■ **Passage**
========================

80. This was further upheld in Bank of Africa Kenya Limited & another vs TSS Investment Limited & 2 Others (Civil Appeal E055 of 2022) [2024] KECA 410 (KLR), where the Court of Appeal overturned the determination of the Environment and Land Court in Mombasa. The Court of Appeal held :-“In view of the foregoing, the only question that falls to be determined is whether the Defendants’ suit against the appellants involved “… matters relating to environment and the use and occupation, and title to land”. We do not think so. In our considered view, the issues in contention in the suit, and the purpose for which the Defendants moved the trial court for the injunctive relief sought and granted in the impugned ruling, were intended to forestall the 1st appellant’s exercise of its statutory power of sale over the suit properties on the basis of the alleged tenancy relationship with the 3rd Defendant.19. Accordingly, we do not share the learned Judge’s view that the issues in contention between the Defendants and the appellants were matters relating to “… the environment and the use and occupation, and title to land” as contemplated in Article 162 of the Constitution, section 13 of the Environment & Land Court Act, and in section 150 of the Land Act. To our mind, such matters could only be subject to litigation between the 1st and 2nd Defendants as lessees, and the 3rd Defendant as lessor.20. We form this view taking to mind this Court’s decision in the afore-cited case of Co-operative Bank of Kenya Limited v Patrick Kangethe Njuguna & 5 others (supra) where it was held that the ELC only has jurisdiction to deal with disputes connected to “use” of land and contracts incidental to the “use” of land, which do not include mortgages, charges, collection of dues and rents which fall within the civil jurisdiction of the High Court. Moreover, a charge is a disposition that has no direct contractual relation to “use” (by a tenant or licensee) as in this case, of a chargor’s land. In view of the foregoing, we agree with learned counsel for the appellants that the learned Judge had no jurisdiction to entertain the Defendants’ suit as pleaded.”

81. This court is bound by the above determinations of the Court of Appeal. It is then for this court to consider whether or not the predominant issue in this matter falls within the jurisdiction of this court. This court is persuaded by the decision in Lydia Nyambura Mbugua vs Diamond Trust Bank Kenya Limited & another [2018] eKLR, where the court articulated the predominant issue test as follows :-“On my part, I would modify the above test, and hold the position that what is important when determining whether the court has jurisdiction, is not so much the purpose of the transaction, but the subject matter or issue before court, for I think that the purpose of the transaction, may at times be different from the issue or subject matter before court. Let us take the transaction of a charge as an example. The predominant purpose of creating a charge is for one to be advanced some financial facilities. However, when it comes to litigation, the predominant issue may not necessary be the money, but the manner in which the chargee, is exercising its statutory power of sale. Here, I trust that you will see the distinction between the predominant purpose of the transaction and the predominant issue before court. That is why I hold the view, that in making a choice of which court to appear before, one needs to find out what the predominant issue in his case is, and not necessarily, the predominant purpose of the transaction. If the litigant’s predominant issue will touch on the use of land, or occupation of land, or a matter that affects in one or another, title to land, then such issue would fall for determination before the ELC.”

========================

(Data entries)
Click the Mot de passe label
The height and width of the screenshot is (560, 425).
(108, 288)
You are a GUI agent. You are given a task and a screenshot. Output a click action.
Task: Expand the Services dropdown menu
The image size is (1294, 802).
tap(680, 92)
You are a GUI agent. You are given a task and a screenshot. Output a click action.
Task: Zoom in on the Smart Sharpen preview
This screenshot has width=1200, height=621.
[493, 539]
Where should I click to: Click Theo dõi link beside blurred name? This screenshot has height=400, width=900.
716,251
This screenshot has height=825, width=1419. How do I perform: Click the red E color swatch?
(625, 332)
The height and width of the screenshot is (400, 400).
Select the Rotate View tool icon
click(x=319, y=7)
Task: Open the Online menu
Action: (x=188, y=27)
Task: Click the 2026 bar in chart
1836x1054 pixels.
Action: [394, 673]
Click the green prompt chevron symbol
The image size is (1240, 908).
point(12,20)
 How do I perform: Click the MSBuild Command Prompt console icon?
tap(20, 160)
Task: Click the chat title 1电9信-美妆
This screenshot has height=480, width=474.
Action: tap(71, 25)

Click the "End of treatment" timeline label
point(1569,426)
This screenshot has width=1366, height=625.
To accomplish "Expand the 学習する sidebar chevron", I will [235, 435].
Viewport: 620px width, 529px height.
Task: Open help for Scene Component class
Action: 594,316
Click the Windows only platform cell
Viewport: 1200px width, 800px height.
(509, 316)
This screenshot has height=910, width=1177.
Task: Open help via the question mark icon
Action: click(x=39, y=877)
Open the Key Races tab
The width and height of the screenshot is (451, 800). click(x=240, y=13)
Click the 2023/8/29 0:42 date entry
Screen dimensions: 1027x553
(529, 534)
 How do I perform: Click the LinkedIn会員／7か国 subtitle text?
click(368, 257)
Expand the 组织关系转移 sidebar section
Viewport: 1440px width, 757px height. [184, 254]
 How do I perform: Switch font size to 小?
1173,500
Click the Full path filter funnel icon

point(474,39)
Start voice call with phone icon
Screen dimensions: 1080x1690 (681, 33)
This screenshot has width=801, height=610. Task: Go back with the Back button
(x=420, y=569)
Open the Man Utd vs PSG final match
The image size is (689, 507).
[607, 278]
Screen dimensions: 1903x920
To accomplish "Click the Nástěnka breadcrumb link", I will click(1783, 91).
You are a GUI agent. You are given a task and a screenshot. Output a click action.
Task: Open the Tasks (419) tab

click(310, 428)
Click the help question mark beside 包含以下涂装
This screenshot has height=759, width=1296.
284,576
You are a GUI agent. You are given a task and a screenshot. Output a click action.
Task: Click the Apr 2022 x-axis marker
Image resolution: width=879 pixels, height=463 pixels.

========================

■ **Given exercise 1**
Answer these questions about the jurisdiction passage:
(a) Which court's determination did the Court of Appeal overturn in the Bank of Africa Kenya Limited case?
(b) According to the cited Co-operative Bank of Kenya Limited decision, the ELC only has jurisdiction over which disputes?
(c) In the Lydia Nyambura Mbugua decision, what is the predominant purpose of creating a charge?
■ **Given exercise 2**
Please write the next part of the jurisdiction passage, continuing after its final sentence.

■ **Written response 1**
(a) The Environment and Land Court in Mombasa.
(b) Disputes connected to "use" of land and contracts incidental to the "use" of land.
(c) For one to be advanced some financial facilities.

■ **Written response 2**
82. In this case, the predominant issue is the matter of ownership of the suit property, and the question of whether the Defendants acquired the titles fraudulently and are in trespass against the Plaintiff’s title. No issue has been raised challenging the charge or the exercise of the statutory power of sale. It is however evident that the question of the validity of title to the suit property will impact upon the interests held by the banks over the suit property, which it has sought to bestow upon a third party.

83. On this basis, this court finds that it has jurisdiction over this subject matter. This is in accordance to Article 162(2)(b) of the Constitution, which establishes this court to hear and determine disputes relating to the use and occupation of, and title to, land. The matter herein concerns title to land.

84. It is also in accordance with Section 13(2) of the Environment and Land Court Act which stipulates that this court has jurisdiction to determine disputes relating to public, private and community land and contracts, choses in action or other instruments granting any enforceable interests in land.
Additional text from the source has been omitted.